Bayesian methods for the use of implicit polynomials and algebraic invariants in practical computer vision

Abstract

Implicit higher degree polynomials in x, y, z (or in x, y for curves in images) have considerable global and semiglobal representation power for objects in 3D space. (Spheres, cylinders, cones and planes are special cases of such polynomials restricted to second degree). Hence, they have great potential for object recognition and position estimation and for object geometric-property measurement. In this paper we deal with four problems pertinent to using these polynomials in real world robust systems: (1) Characterization and fitting algorithms for the subset of these algebraic curves and surfaces that is bounded and exists largely in the vicinity of the data; (2) The aposteriori distribution for the possible polynomial coefficients given a data set.

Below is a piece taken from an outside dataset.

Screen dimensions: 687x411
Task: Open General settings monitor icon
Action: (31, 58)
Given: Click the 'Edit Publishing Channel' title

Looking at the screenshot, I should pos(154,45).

This measures the extent to which a data set constrains the coefficients of the best fitting polynomial; (3) Geometric Invariants for determining whether one implicit polynomial curve or surface is a rotation and translation of another, or whether one implicit polynomial curve is an affine transformation of another; (4) A Mahalanobis distance for comparing the coefficients or the invariants of two polynomials to determine whether the curves or surfaces that they represent are close over a specified region. In addition to handling objects with easily detectable features such as vertices, high curvature points, and straight lines, the polynomials and tools discussed in this paper are ideally suited to smooth curves and smooth curved surfaces which do no have detectable features.